*** Opening Raw data ***

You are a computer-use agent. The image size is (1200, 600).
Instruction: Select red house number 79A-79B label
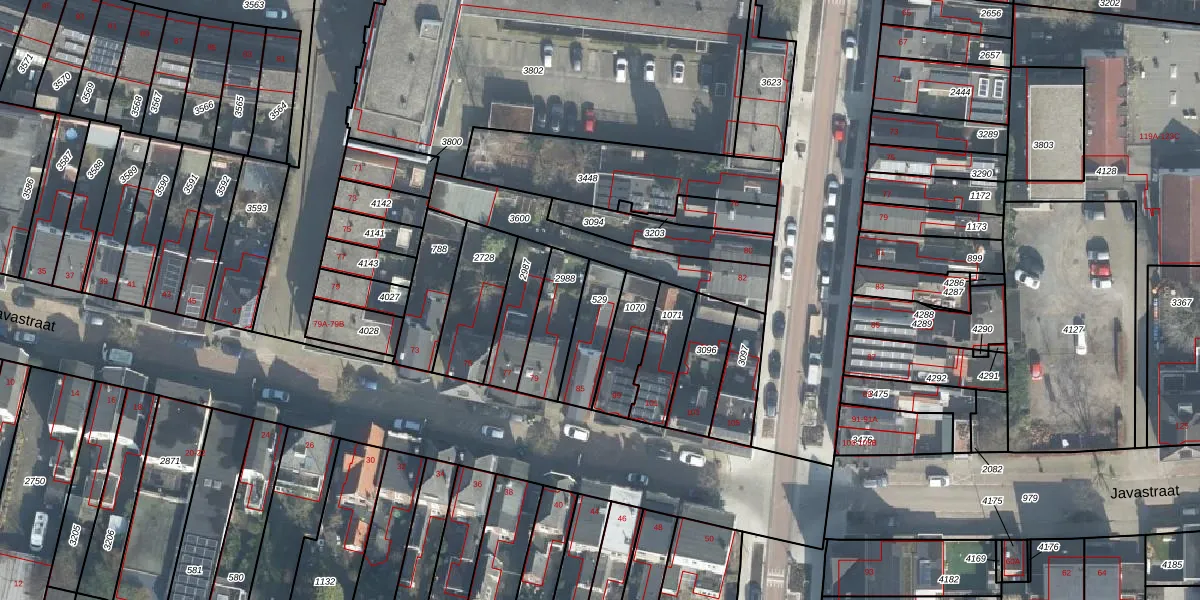[328, 325]
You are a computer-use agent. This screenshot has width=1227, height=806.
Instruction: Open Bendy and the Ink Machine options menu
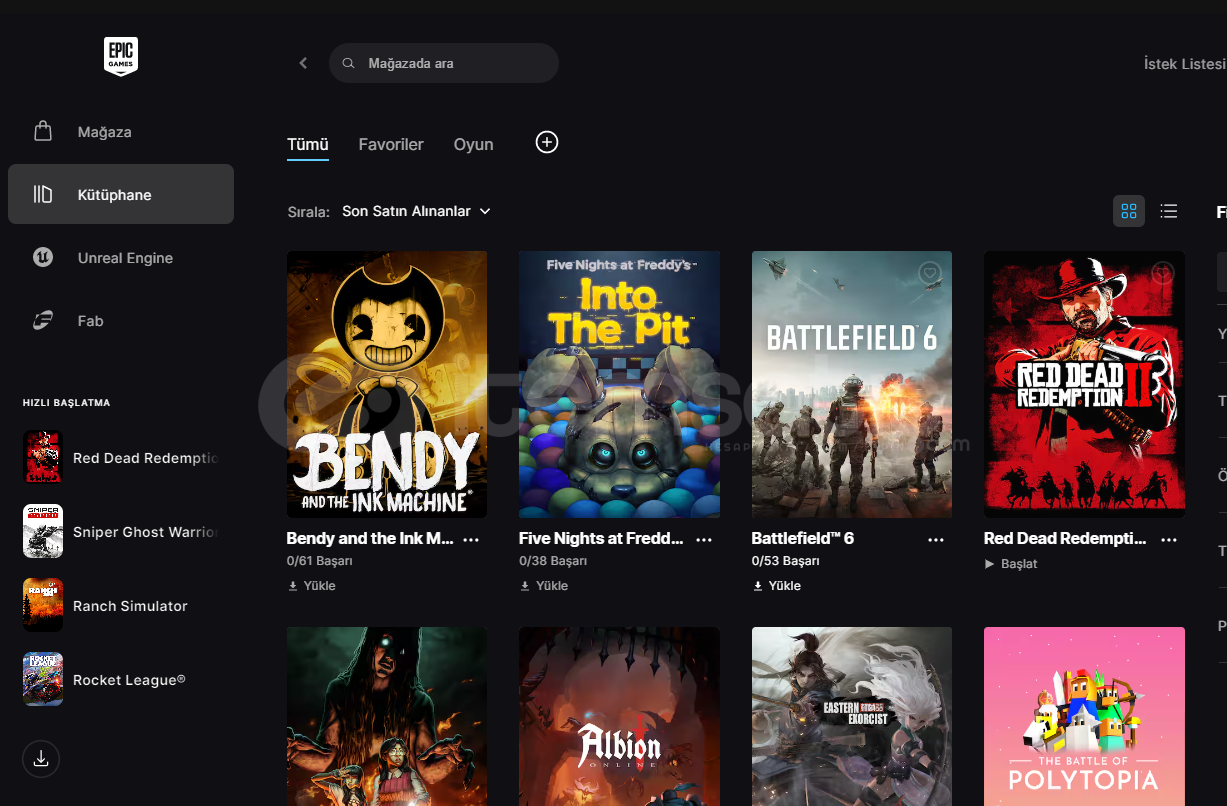pyautogui.click(x=471, y=539)
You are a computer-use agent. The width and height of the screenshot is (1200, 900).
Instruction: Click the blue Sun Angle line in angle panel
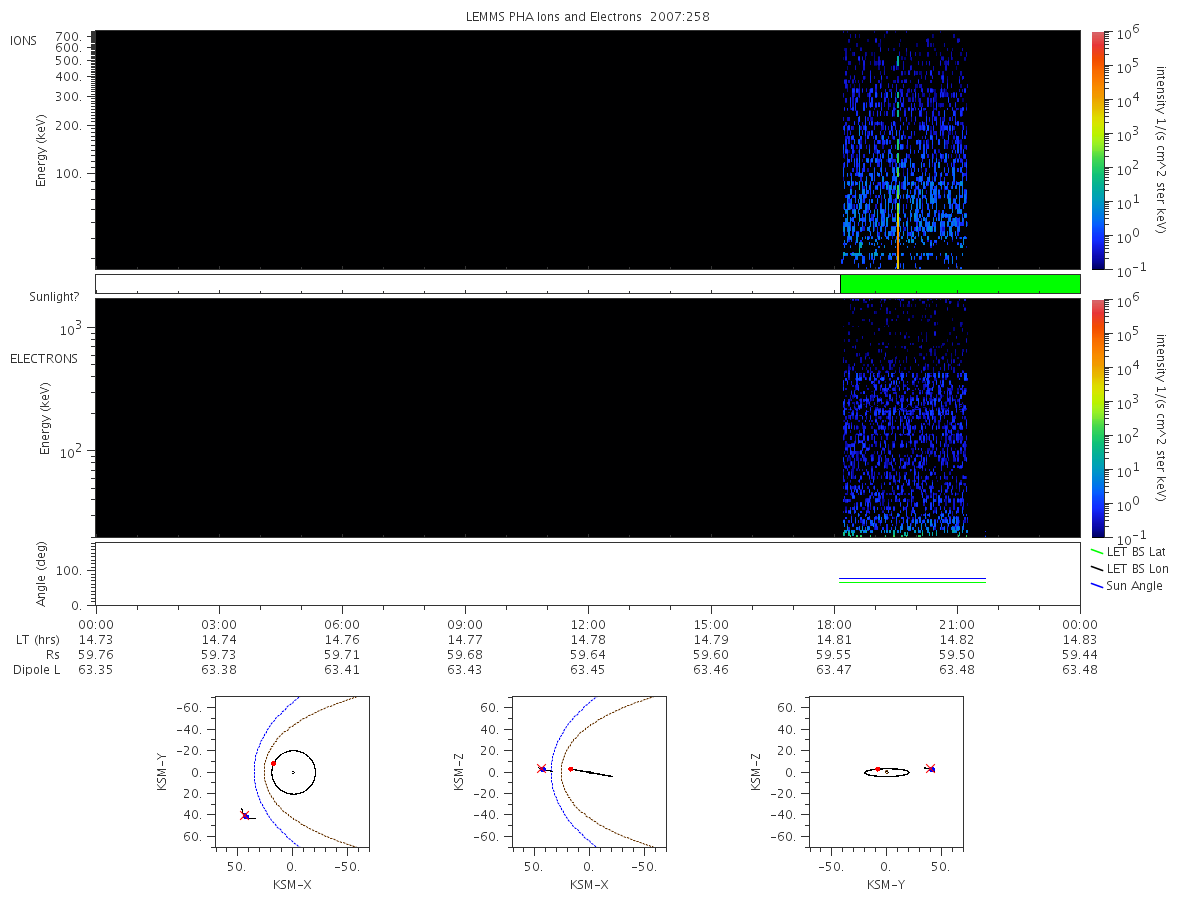pyautogui.click(x=913, y=578)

*** Closing Raw data ***

### Try it
Letter for letter, reproduce every record above and skip the pictures.

### Your response
You are a computer-use agent. The image size is (1200, 600).
Instruction: Select red house number 79A-79B label
[328, 325]
You are a computer-use agent. This screenshot has width=1227, height=806.
Instruction: Open Bendy and the Ink Machine options menu
pyautogui.click(x=471, y=539)
You are a computer-use agent. The width and height of the screenshot is (1200, 900).
Instruction: Click the blue Sun Angle line in angle panel
pyautogui.click(x=913, y=578)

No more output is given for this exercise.